Four years ago, Obama became the first Democratic presidential candidate to carry Indiana since Lyndon Johnson in 1964. But the presidential campaigns bypassed Indiana this year in favor of battleground states such as Ohio.
The gamble paid off for Romney, who handily won the state as voters expressed their disenchantment with Obama's handling of the stumbling economy.
For some who voted for the change Obama promised in 2008, it was time for change again.
John Vixon, 77, a retired Indianapolis resident, said he has voted as a Democrat since the 1950s but voted Republican for the first time in his life Tuesday. In fact, he voted a straight Republican ticket.

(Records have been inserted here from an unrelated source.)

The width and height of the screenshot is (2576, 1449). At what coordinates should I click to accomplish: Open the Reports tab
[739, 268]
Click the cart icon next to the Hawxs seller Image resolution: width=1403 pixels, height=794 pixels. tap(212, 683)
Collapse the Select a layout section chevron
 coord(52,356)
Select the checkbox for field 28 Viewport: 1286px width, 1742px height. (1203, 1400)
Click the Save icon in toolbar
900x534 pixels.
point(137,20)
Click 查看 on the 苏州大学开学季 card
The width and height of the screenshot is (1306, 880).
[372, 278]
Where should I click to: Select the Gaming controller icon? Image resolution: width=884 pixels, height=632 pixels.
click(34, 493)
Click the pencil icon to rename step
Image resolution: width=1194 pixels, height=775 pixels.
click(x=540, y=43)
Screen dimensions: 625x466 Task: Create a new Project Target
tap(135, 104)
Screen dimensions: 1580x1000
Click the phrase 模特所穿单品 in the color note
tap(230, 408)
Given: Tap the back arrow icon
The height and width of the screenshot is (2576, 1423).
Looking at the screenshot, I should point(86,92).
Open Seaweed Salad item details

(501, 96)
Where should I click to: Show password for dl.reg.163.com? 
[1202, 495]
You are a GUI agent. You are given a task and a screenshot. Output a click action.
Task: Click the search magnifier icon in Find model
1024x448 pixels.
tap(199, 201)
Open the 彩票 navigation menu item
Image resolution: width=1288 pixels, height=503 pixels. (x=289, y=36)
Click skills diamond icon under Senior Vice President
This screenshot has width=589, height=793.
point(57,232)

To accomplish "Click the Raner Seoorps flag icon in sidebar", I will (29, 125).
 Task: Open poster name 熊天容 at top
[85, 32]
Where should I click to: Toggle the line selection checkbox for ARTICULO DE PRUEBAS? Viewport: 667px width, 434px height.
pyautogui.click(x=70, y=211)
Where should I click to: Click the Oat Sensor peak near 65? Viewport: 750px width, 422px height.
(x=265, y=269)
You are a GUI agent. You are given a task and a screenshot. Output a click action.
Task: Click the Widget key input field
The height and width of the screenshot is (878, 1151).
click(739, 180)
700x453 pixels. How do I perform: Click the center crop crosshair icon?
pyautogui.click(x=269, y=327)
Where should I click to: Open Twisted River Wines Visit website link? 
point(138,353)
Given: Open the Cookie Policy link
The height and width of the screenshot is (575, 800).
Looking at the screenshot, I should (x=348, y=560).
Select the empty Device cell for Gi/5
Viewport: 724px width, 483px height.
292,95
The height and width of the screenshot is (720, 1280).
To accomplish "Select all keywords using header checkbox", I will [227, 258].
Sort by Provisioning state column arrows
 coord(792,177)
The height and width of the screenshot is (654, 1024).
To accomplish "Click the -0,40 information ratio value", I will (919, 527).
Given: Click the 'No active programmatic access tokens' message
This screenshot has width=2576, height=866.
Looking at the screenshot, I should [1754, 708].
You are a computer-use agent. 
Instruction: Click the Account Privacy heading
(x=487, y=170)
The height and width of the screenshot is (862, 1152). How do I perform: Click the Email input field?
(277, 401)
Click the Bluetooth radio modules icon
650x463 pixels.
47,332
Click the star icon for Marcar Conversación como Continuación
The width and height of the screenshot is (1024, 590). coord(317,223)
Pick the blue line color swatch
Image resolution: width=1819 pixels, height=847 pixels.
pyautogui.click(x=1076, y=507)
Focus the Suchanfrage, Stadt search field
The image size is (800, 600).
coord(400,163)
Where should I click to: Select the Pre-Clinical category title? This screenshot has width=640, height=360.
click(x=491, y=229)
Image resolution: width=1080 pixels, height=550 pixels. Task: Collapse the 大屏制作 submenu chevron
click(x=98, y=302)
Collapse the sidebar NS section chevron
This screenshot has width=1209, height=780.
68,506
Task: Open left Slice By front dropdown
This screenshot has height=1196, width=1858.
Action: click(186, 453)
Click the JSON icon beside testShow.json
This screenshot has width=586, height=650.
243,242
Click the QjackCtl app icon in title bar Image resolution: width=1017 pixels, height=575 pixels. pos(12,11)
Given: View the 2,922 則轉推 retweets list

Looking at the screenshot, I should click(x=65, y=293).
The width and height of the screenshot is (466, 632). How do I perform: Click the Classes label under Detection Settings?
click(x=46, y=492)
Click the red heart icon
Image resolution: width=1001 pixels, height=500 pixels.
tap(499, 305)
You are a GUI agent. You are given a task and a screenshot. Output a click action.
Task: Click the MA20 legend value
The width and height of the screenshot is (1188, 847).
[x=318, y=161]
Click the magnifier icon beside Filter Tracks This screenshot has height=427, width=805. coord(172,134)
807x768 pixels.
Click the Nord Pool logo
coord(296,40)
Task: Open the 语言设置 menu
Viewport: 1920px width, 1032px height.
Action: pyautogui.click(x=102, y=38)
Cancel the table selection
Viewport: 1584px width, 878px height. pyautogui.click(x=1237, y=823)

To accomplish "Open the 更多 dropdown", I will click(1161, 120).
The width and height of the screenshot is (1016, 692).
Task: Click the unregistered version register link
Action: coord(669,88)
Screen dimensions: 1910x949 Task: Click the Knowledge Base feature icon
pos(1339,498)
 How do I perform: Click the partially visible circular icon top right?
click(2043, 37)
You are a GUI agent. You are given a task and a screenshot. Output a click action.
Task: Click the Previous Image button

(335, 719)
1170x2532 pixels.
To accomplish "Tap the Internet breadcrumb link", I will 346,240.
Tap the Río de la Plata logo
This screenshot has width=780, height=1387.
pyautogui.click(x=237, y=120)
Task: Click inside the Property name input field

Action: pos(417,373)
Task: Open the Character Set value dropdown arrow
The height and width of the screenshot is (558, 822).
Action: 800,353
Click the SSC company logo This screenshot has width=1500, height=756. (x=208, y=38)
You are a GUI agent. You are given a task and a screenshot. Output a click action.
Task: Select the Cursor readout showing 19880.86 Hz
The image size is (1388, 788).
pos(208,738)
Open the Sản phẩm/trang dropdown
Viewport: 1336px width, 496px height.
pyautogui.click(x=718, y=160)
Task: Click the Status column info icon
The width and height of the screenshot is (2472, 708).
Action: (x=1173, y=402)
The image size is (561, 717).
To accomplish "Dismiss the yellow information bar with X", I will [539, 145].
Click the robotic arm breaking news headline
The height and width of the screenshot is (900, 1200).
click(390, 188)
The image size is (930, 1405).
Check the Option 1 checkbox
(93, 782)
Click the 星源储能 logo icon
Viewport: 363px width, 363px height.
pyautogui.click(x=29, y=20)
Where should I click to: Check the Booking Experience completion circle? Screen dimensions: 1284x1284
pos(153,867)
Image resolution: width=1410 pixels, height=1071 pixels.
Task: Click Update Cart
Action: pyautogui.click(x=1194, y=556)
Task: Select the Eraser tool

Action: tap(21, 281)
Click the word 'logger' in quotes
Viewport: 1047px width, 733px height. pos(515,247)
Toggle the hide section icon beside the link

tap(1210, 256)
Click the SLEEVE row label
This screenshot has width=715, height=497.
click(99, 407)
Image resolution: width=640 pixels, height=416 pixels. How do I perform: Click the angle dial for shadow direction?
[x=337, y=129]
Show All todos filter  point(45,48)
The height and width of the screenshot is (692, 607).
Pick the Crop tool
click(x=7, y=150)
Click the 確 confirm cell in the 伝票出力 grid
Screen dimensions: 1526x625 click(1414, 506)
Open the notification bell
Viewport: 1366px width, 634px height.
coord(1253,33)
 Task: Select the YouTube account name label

"I'm a Democrat, but I got tired of all the Democrats," he said. "I know they've got to do something about health care and Social Security and Medicare, but I don't want the government to take over my way of life."
Joe Reece, 34, an Indianapolis software salesman, said he believes Romney can bolster the country's weak economy.
"I feel like he's got the background and the acumen to be able to help us reverse course quickly," Reece said. "I'm hopeful the next four years will truly see the change we talked about and have needed for so long."
Despite the presidential contest, much of the state's attention was focused on a bitter fight to replace longtime Republican U.S. Sen. Richard Lugar, who lost the GOP primary after he was targeted by the tea party.
The race between Democrat Joe Donnelly and Republican Richard Mourdock had been tight until Mourdock said during a debate that a pregnancy resulting from rape is "something God intended." Democrats pounced on the remark, and polls taken in the weeks before Tuesday's election showed Donnelly with a lengthening lead.
Janet Sutton, of Indianapolis, said she voted for Lugar in the GOP primary last spring and then reluctantly voted for Donnelly on Tuesday, even though she wants Republicans to win a majority in the Senate.
"I sat in there quite a while trying to figure out which way I was going to go," said Sutton, who would only say she is in her 60s. "I did not like some of the issues Mourdock had."
Sutton said she didn't like Mourdock's comment on rape, though she wasn't sure he intended it the way he said it.
"I don't know if what he said is really the way he meant to say it," she said. "I never heard any other explanation from him concerning that. Maybe I missed it."
Voting was heavy across the state, but Valerie Kroeger, a spokeswoman for the Indiana secretary of state's office, said it went smoothly in most places. Significant voting delays were reported in heavily Republican Hamilton County just north of Indianapolis, where voters were still standing in line at some sites as the deadline for polls to close passed.
A technical glitch delayed the start of voting by about 20 minutes at some sites in the suburban county, but Hamilton County Election Administrator Kathy Richardson said waits of up to three hours in some places were more due to turnout fed by keen interest in the presidential election and a local referendum on whether Fishers should remain a town or become a city.
"I knew it would be this way," Richardson said. "We put every voting machine that we own out," she added.
For some, the wait wasn't worth it.
Part-time retail worker Charlene Shannon, 67, said the line to vote was so long at Hamilton Southeastern High School in Fishers that some people, including an elderly neighbor who is hypoglycemic and had to go get food, gave up.
"People are leaving and not voting, and that's so unfair," she said, noting that her son waited in line for five minutes to vote in Chicago. "Something is wrong here."